**TASK OBJECTIVE:**
Those lines of the data that hold the word "Expand" are to be copied out.

**DATA:**
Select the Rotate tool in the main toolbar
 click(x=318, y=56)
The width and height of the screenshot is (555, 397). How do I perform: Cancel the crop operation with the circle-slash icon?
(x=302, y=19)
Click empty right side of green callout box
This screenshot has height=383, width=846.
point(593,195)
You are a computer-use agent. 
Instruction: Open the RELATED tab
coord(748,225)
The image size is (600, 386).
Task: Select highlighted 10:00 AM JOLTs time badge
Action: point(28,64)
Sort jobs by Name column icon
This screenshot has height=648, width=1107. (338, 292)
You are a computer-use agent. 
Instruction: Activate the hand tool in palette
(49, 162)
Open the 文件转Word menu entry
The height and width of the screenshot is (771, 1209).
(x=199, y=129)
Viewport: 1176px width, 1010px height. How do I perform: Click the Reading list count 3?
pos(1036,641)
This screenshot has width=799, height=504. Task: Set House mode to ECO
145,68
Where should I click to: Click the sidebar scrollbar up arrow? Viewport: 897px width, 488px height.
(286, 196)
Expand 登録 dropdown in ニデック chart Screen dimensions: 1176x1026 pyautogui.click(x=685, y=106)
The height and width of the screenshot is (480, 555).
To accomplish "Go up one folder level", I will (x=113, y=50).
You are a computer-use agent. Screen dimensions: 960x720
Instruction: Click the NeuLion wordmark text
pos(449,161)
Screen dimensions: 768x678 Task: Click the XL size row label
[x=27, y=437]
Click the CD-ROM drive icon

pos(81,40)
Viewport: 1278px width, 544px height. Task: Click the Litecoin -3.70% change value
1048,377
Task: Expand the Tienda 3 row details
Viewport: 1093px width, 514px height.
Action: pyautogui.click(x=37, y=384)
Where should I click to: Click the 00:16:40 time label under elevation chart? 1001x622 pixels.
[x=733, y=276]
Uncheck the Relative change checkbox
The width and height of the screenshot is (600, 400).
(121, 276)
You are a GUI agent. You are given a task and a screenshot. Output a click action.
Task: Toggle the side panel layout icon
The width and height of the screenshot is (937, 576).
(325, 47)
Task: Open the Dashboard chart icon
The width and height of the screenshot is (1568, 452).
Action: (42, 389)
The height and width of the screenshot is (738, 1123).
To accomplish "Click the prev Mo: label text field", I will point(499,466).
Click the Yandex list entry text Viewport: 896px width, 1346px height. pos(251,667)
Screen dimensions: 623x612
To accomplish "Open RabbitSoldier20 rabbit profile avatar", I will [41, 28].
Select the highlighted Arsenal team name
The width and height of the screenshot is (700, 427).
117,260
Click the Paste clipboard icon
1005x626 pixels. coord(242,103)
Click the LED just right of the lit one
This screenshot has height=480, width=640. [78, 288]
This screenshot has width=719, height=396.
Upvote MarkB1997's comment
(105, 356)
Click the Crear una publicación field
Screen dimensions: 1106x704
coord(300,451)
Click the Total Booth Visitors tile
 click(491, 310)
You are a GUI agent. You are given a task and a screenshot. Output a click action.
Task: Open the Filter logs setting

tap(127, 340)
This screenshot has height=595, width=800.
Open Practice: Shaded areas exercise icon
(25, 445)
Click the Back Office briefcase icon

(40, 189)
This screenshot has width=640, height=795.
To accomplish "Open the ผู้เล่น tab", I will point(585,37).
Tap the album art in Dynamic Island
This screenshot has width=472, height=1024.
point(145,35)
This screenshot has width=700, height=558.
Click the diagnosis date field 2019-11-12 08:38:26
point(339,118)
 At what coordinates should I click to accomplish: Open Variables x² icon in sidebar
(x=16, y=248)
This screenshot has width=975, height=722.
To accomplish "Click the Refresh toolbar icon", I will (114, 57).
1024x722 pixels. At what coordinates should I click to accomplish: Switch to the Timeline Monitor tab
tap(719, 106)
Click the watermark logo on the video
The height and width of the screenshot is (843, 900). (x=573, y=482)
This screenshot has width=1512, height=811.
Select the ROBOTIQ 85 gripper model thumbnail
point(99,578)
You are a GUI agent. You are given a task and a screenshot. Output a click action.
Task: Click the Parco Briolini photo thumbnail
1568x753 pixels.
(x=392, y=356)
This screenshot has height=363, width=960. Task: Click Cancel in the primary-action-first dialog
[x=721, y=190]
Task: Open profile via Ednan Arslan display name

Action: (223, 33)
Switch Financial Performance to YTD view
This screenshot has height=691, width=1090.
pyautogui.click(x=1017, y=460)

**SOLUTION FOR THIS EXERCISE:**
Expand 登録 dropdown in ニデック chart Screen dimensions: 1176x1026 pyautogui.click(x=685, y=106)
Task: Expand the Tienda 3 row details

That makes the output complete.